Champion General (冠軍將軍)
- In office 369 – 370
- Monarch: Emperor Fei of Jin

Personal details
- Born: Unknown
- Died: c. 379
- Relations: Mao Xiuzhi (grandson)
- Children: Mao Zhen Mao Zhu Mao Qiu Mao Fan Mao Jin Mao Yuan
- Parent: Mao Bao (father);
- Courtesy name: Xianzu (憲祖)
- Childhood name: Husheng (虎生)
- Posthumous name: Lie (烈)

= Mao Muzhi =

Jin dynasty military staff

Mao Muzhi (died c. 379), courtesy name Xianzu, also known as Mao Xianzu (毛憲祖) and Mao Husheng (毛虎生), was a military officer during the Jin dynasty (266–420). He was the son of the Jin general Mao Bao and served under Yu Yi before serving under Huan Wen. He assisted in Huan Wen's northern expeditions and later the Jin defence against Former Qin's conquest.

== Service under Yu Yi and Huan Wen ==
Mao Muzhi's father was Mao Bao, a distinguished general. His given name underwent many changes in his later years. First, he changed his given name to his style name Xianzu (憲祖) in 361 due to taboo as Emperor Ai of Jin's wife, was named Wang Muzhi. As Huan Wen rose to power and slowly took control of the state, Mao went through another name change due to taboo again, as Huan Wen's mother's given name was 'Xian (憲)'. This time, he used his childhood name, 'Husheng (虎生)'

Mao Muzhi first served in the staff of Yu Yi, who at the time was busy preparing invasions against Cheng Han and Later Zhao. His brother Yu Bing died in 344, and with no one else in the Yu clan to handle home affairs, Yu Yi chose his son Yu Fangzhi (庾方之) to guard Xiangyang. However, Fangzhi was too young, so Yu Yi entrusted Muzhi, to be Fangzhi's marshal. Yu Yi died the following year in 345 from an ulcer, which led to many among his staff led by Gan Zan (干瓚) to mutiny. Mao Muzhi, Yuan Zhen, Jiang Bin (江虨) and Zhu Dao (朱燾) joined forces and put down Gan Zan's rebellion.

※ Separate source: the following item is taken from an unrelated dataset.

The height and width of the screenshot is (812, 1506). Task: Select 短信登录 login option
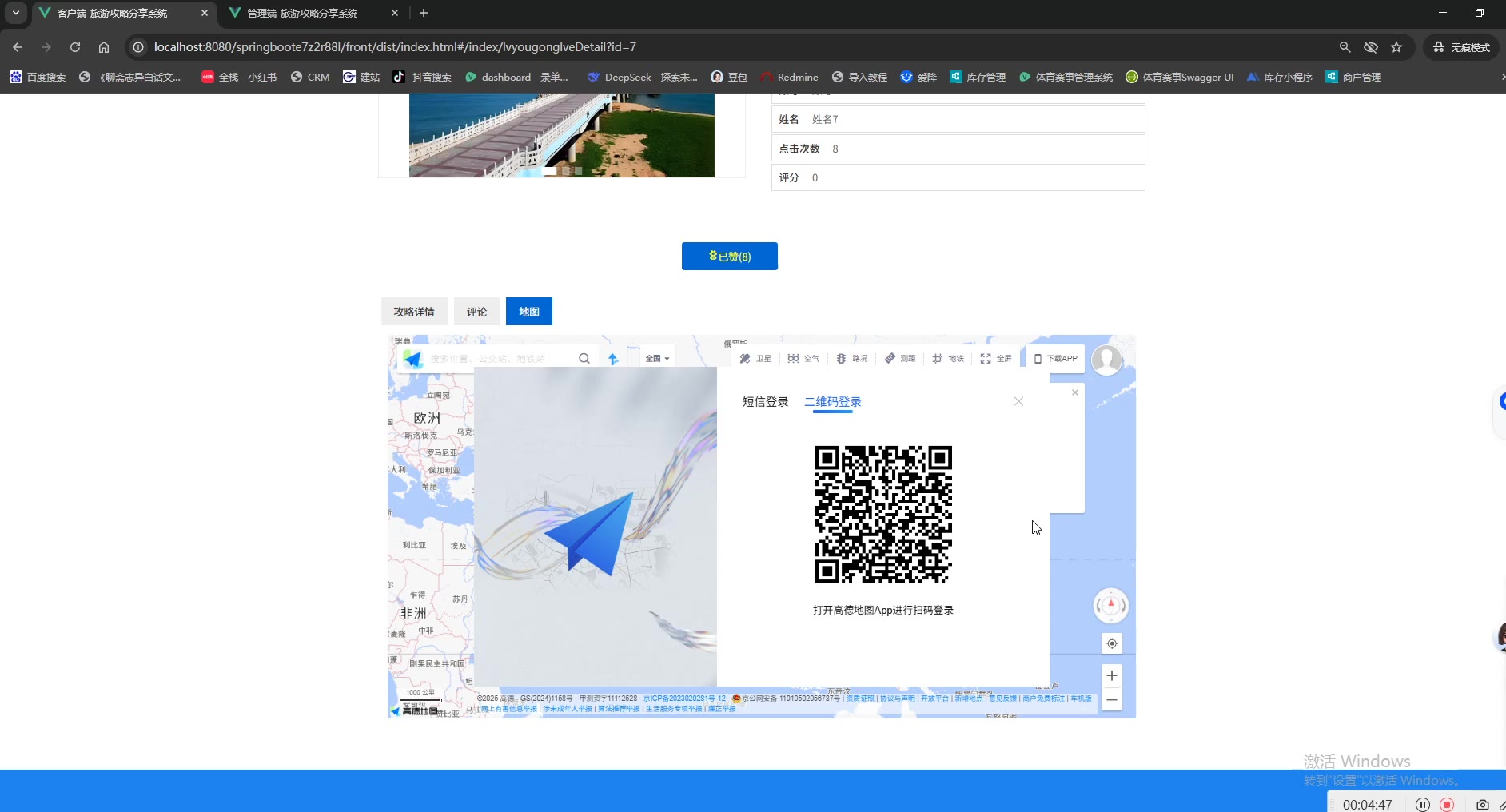(x=765, y=402)
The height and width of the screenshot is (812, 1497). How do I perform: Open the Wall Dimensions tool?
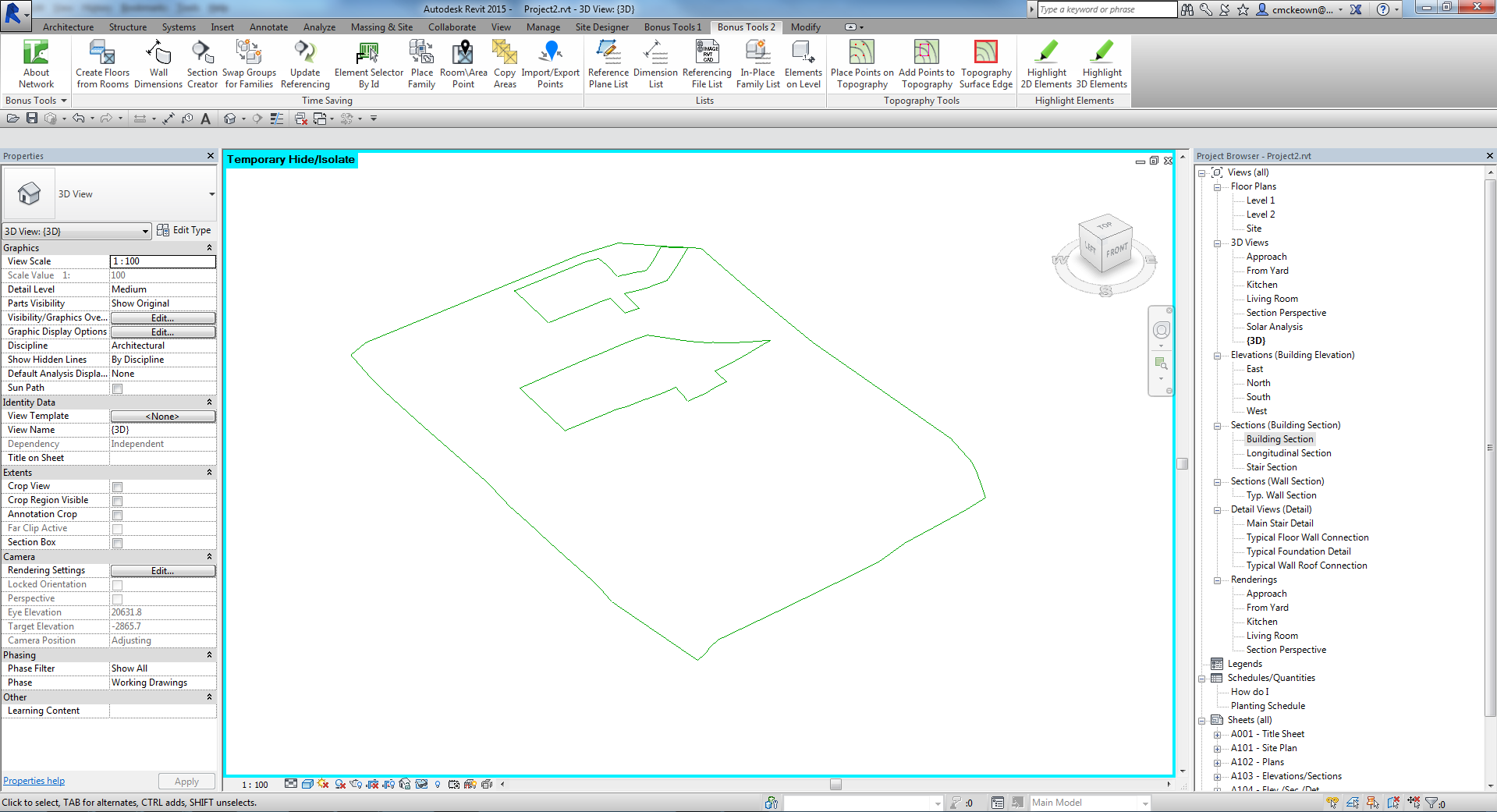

After the death of Yu Yi, Mao Muzhi went to serve Huan Wen, who in 345 became Inspector of Jingzhou. Mao Muzhi participated in Huan's second northern expedition in 356 serving as Administrator of Yingchuan. After Huan Wen captured Luoyang, Mao Muzhi was left to guard Luoyang while they wait for Xie Shang's arrival.

In 369, Mao Muzhi, now Mao Husheng, was involved in Huan Wen's third northern expedition to destroy Former Yan. Husheng was serving as Huan Wen's Champion General and was tasked in building a canal at Juye to allow water to flow from the Wen River to the Qing River. After Huan Wen was badly defeated at Fangtou, Husheng was appointed Chief Controller of four commanderies, and as Administrator of Eastern Yan. He was further made Administrator of Huainan to defend Liyang when Yuan Zhen's Rebellion broke out shortly after the defeat at Fangtou.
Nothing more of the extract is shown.